%%

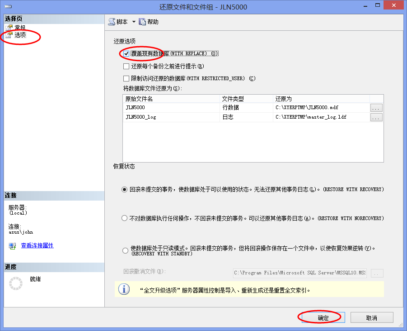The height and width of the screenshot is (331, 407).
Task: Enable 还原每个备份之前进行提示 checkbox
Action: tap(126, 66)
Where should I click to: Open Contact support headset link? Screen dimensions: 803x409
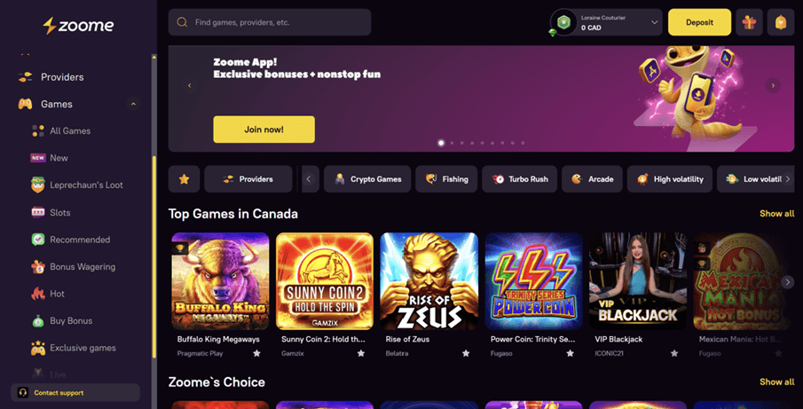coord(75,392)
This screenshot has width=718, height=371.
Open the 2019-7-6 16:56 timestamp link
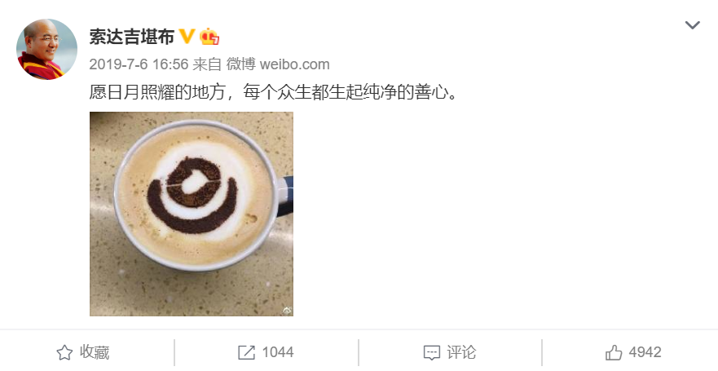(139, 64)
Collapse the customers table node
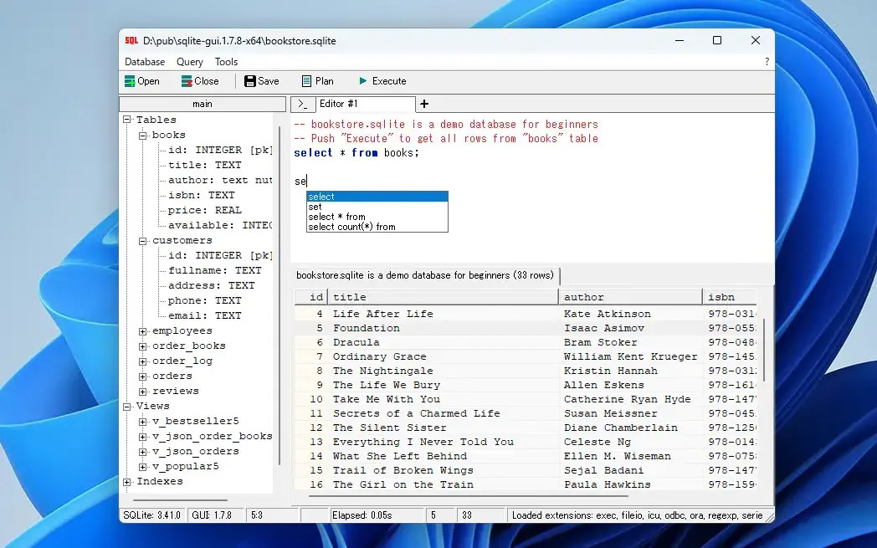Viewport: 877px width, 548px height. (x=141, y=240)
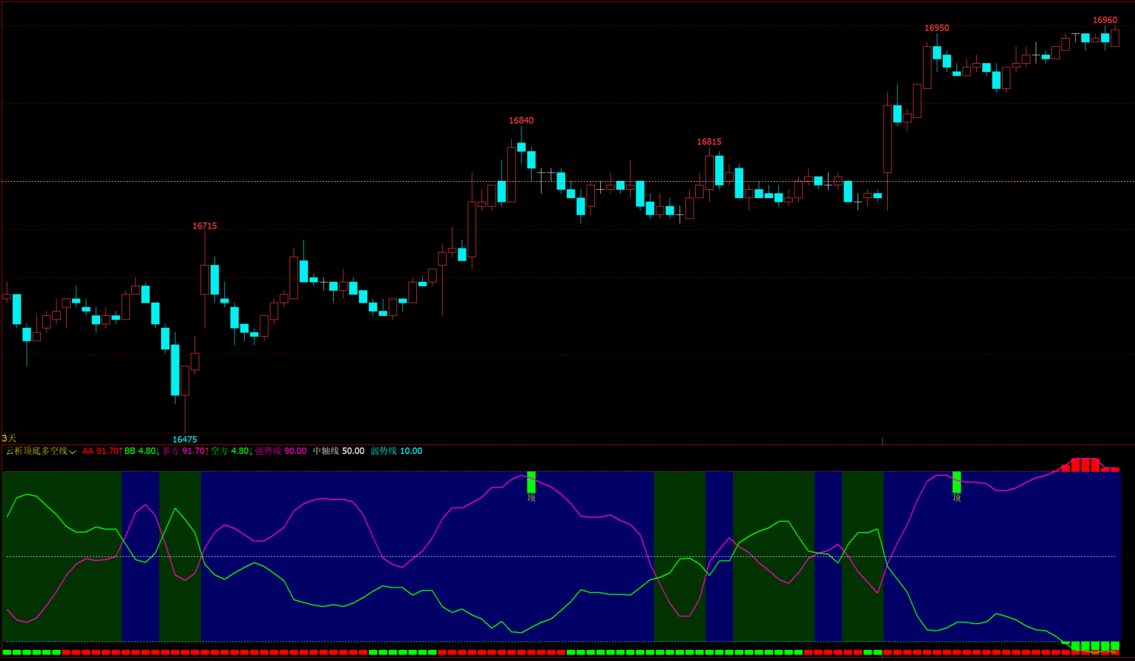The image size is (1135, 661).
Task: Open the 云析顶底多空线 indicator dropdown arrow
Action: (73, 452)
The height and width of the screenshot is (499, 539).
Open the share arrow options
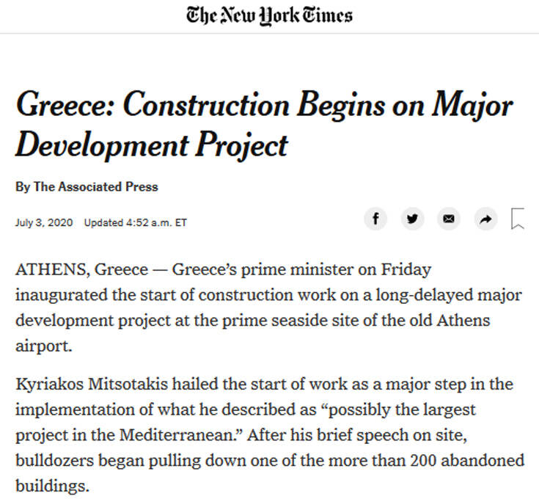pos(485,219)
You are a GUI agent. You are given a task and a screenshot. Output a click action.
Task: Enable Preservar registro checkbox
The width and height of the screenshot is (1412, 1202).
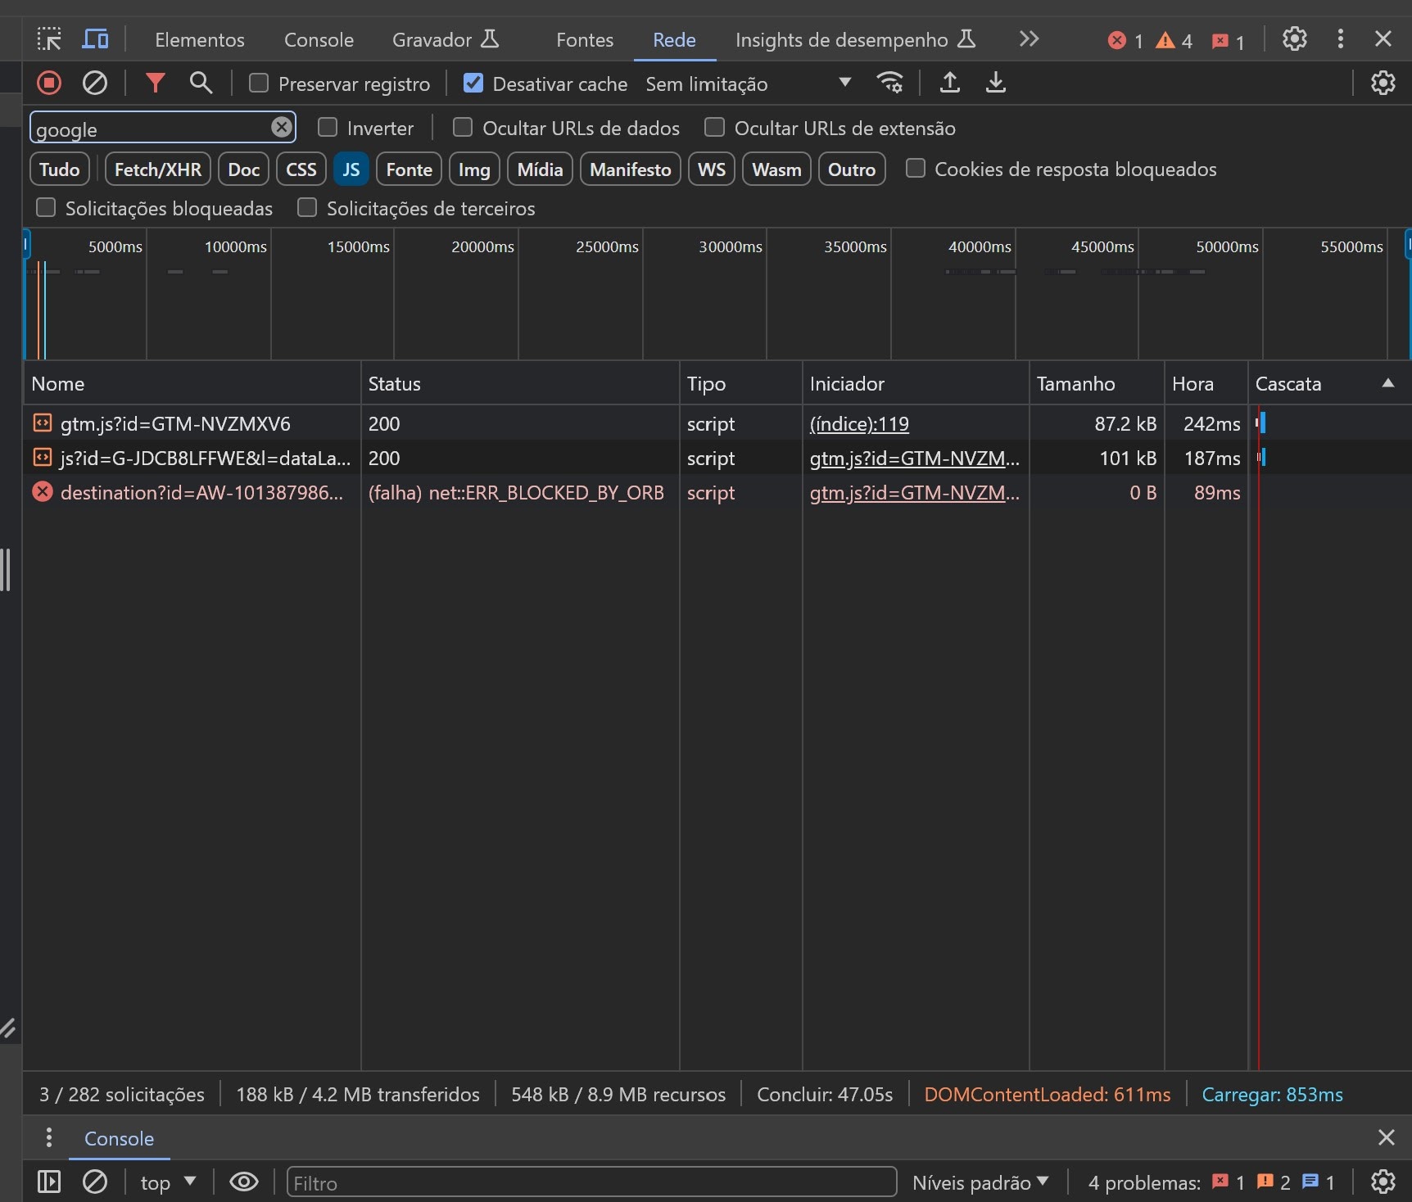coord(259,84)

%%

• [Exercise]
Would you retype the lines from the line containing "The width and" to the final line of the entries above, exactly as given and without pictures?

• [Solved exercise]
The width and height of the screenshot is (1412, 1202).
coord(259,84)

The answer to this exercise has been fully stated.